Reproduce the entries below word for word, leaving out the pictures.

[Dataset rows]
+++++

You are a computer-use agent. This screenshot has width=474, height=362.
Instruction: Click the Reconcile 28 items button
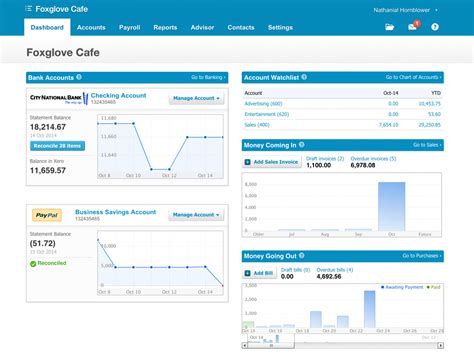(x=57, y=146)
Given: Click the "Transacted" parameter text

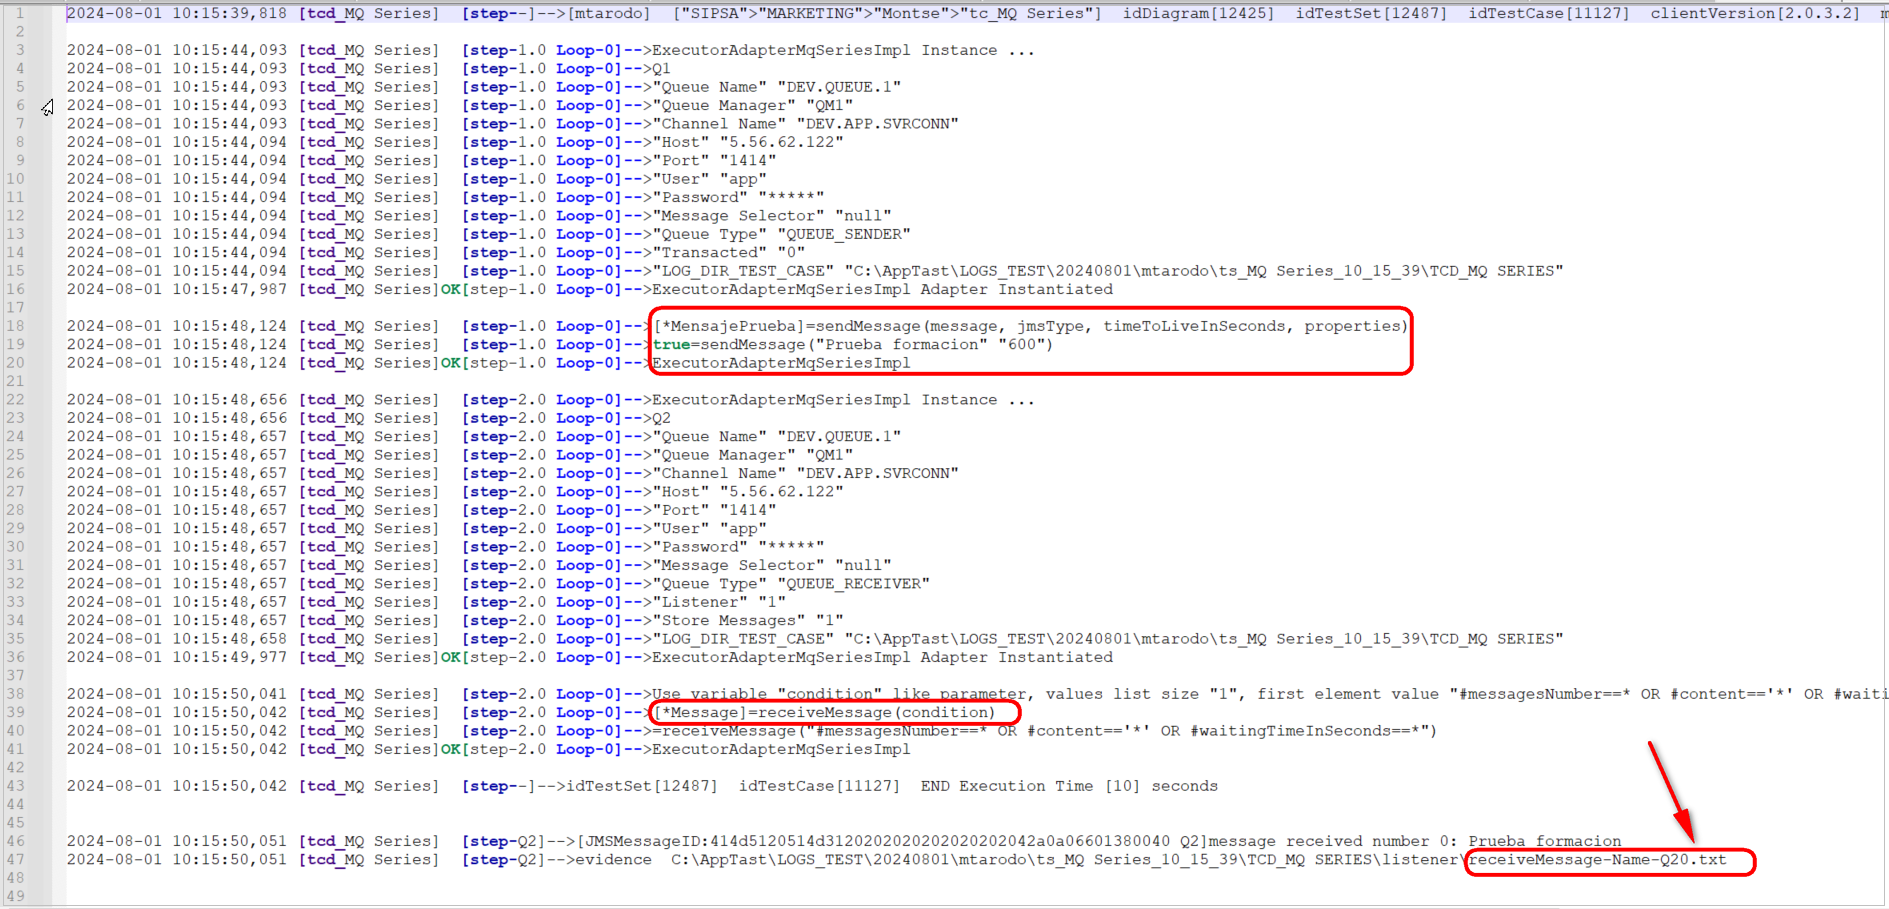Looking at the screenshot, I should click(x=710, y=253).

+++++

FINAL ANSWER
You are a computer-use agent. This screenshot has width=474, height=362.
Instruction: Click the Reconcile 28 items button
(x=57, y=146)
Given: Click the "Transacted" parameter text

Looking at the screenshot, I should click(x=710, y=253).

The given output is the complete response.